TASK DESCRIPTION >> Show every line below that contains the string "width", treating uppercase and lowercase as different.

:: SOURCE RECORDS ::

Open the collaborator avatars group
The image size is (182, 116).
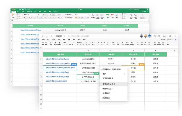click(146, 36)
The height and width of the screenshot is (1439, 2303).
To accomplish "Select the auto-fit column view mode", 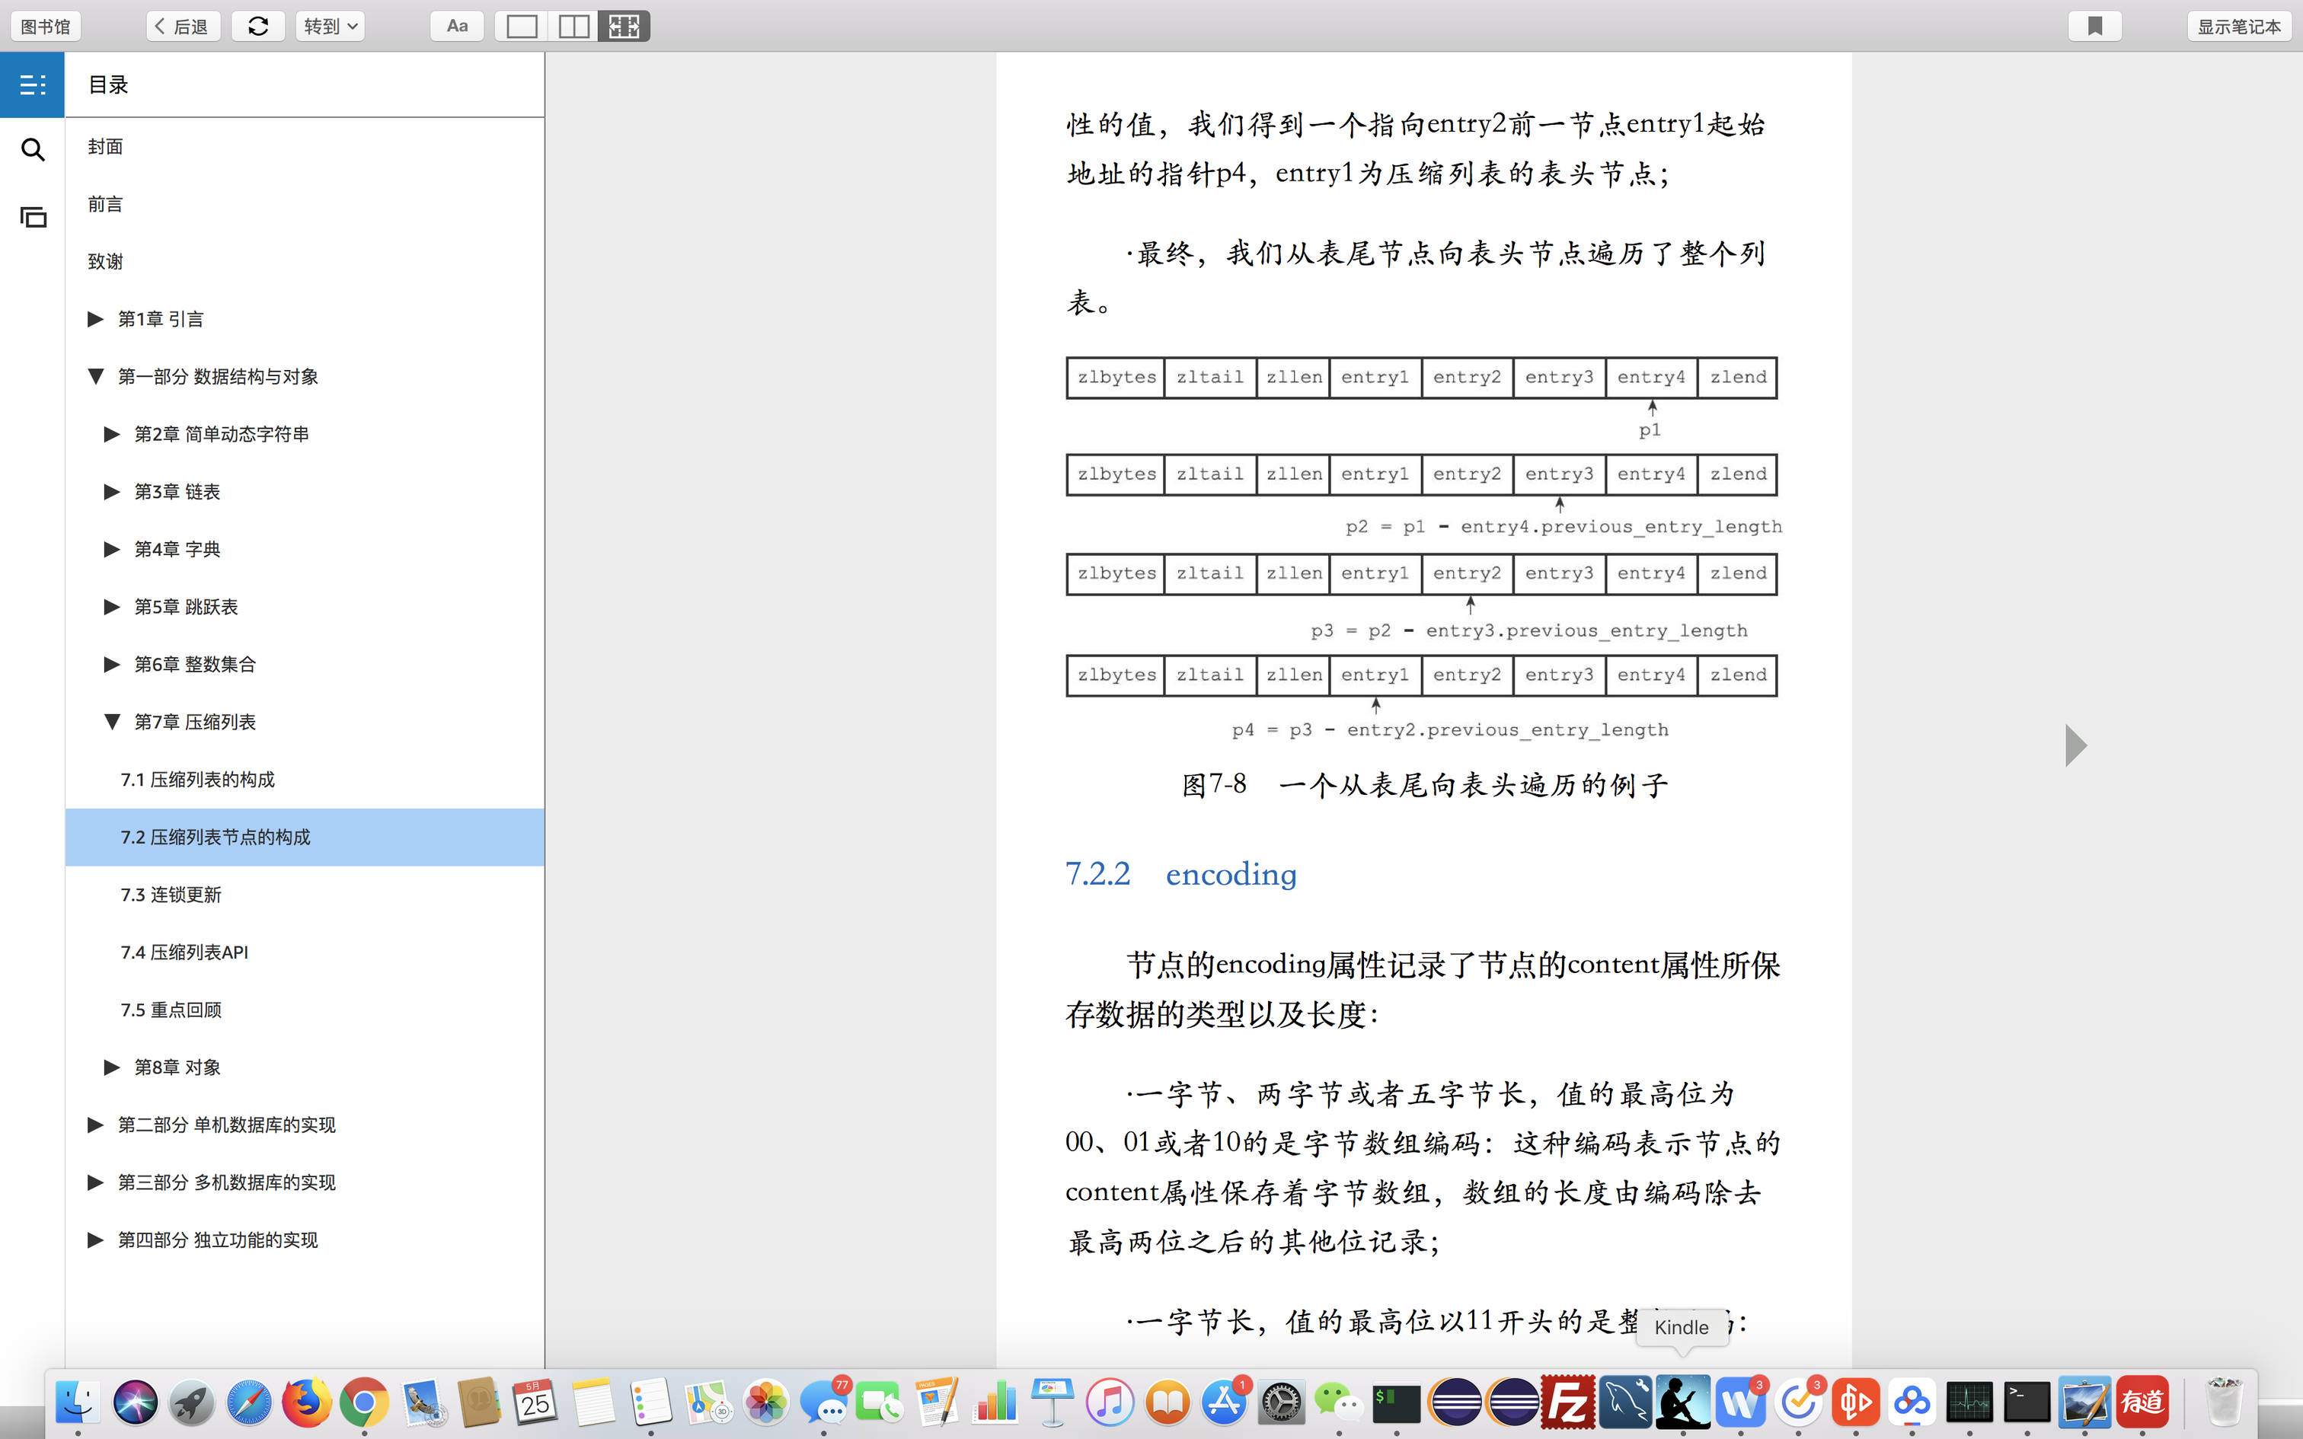I will [624, 26].
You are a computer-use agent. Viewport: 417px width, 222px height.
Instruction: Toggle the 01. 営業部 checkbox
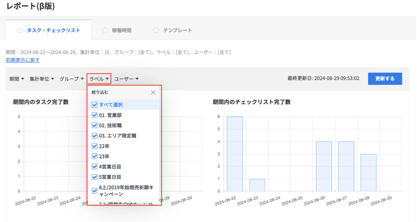[x=94, y=115]
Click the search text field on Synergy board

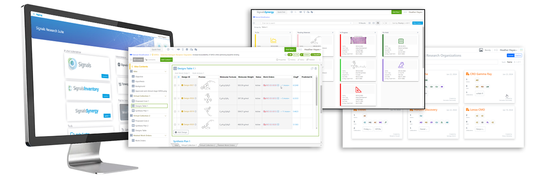(x=286, y=23)
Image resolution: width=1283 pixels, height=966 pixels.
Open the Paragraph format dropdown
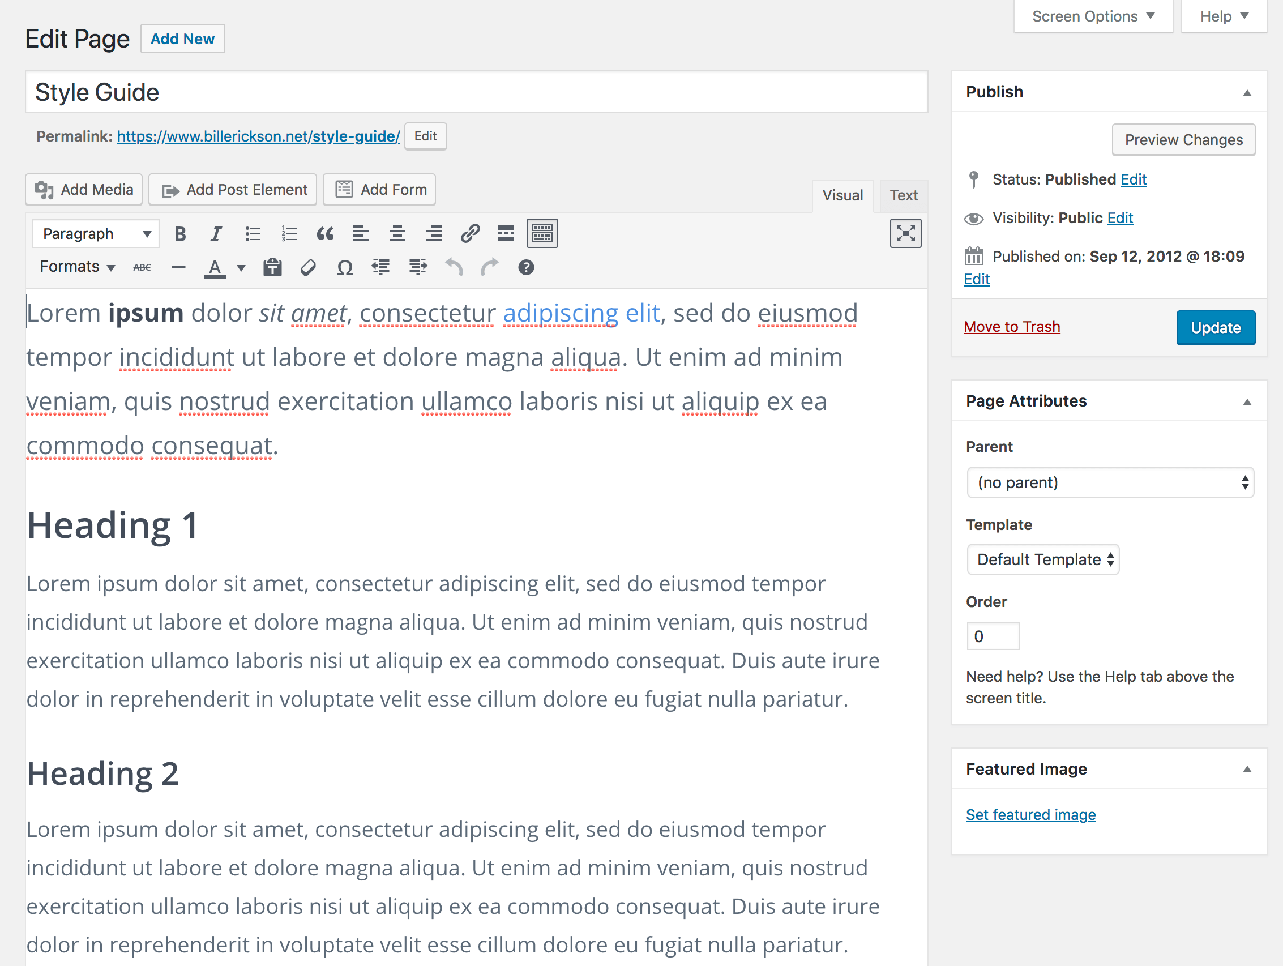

:::

ANSWER FOR THE TASK >>
The height and width of the screenshot is (1439, 2303).
You are a computer-use agent. Viewport: 417px width, 222px height.
Image resolution: width=1283 pixels, height=966 pixels.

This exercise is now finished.